* Begin Listing *

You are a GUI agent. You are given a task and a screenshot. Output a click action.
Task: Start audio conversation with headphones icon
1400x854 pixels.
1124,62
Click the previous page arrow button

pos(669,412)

* End Listing *

> **Required work**
Repeat every one of the records above, line for line and without any changes.

> **Reply**
You are a GUI agent. You are given a task and a screenshot. Output a click action.
Task: Start audio conversation with headphones icon
1400x854 pixels.
1124,62
Click the previous page arrow button

pos(669,412)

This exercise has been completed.